Collisions of a Dying Star

by deslea



Category: Fantastic Beasts and Where to Find Them (Movies), Harry Potter - J. K. Rowling
Genre: Angst, Fic, M/M
Language: English
Status: Completed
Published: 2017-01-21
Updated: 2017-01-21
Packaged: 2018-09-19 00:03:44
Rating: Teen And Up Audiences
Warnings: No Archive Warnings Apply
Chapters: 1
Words: 1,083
Publisher: archiveofourown.org
Story URL: https://archiveofourown.org/works/9408548
Author URL: https://archiveofourown.org/users/deslea/pseuds/deslea
Summary: The gleam in Gellert's eyes tells dark truths, of two stars sharing an orbit, stars dark and molten. Stars drawn ever inward, collapsing on one another. Stars that collide and explode. Set after Fantastic Beasts.





	

  
_[Never Be Over](http://deslea.deviantart.com/art/Never-Be-Over-Albus-and-Gellert-658517546) by deslea at deviantart_  
  

"I don't like the hair. It makes you look old."

It is probably the only thing he could say that might really hurt Gellert, and it does.

"Ouch," Gellert smirks now, with mirth around his eyes that seems to congratulate him on landing a blow, but there is a flicker in his cheek, too. Just a flicker. It's his tell.

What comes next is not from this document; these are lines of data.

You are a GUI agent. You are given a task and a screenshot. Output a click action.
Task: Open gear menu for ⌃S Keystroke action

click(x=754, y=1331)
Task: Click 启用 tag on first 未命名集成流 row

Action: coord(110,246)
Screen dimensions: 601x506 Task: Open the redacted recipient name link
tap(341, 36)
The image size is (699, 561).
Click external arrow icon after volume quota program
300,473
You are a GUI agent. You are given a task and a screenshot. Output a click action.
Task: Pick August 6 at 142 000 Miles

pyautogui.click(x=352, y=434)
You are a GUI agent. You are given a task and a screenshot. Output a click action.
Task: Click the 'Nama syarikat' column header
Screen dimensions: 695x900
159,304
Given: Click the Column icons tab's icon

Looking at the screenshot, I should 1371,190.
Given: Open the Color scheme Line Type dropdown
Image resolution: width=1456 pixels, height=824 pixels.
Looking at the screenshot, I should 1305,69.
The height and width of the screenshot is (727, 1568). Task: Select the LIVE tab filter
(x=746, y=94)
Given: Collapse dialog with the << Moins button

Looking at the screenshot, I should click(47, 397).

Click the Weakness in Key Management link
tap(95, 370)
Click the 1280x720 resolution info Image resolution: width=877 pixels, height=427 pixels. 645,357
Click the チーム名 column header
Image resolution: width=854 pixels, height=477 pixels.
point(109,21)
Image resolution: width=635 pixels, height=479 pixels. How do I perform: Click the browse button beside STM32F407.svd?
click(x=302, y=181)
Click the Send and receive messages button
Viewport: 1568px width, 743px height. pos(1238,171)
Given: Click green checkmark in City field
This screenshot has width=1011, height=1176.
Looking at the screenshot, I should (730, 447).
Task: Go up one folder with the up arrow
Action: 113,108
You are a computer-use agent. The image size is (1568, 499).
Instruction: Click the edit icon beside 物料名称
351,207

"I suppose you got it playing with an Obscurus, or some damned thing like it."

"Some damned thing, yes." He leans on the doorframe, looking pointedly over Albus' shoulder. Sighing, Albus stands aside for him to enter. "I suppose your little pet told you all about it. Between the sheets, perhaps."

Well, maybe there are two things that might hurt. "He told me you seemed unduly interested in my relationship with him, yes."

It's rubbish, of course. Newt can barely even sustain _necessary_ interaction. It was only through sheer persistent bloody-mindedness on the Lestrange girl's part that the man isn't still a virgin. Not that he intends to tell Gellert _that._

He's always liked Gellert jealous.

"You can bed every callow youth at Hogwart's for all I care," Gellert says easily, his cheek flickering again, as he passes over the threshold. He pauses deliberately in Albus' space while Albus closes the door.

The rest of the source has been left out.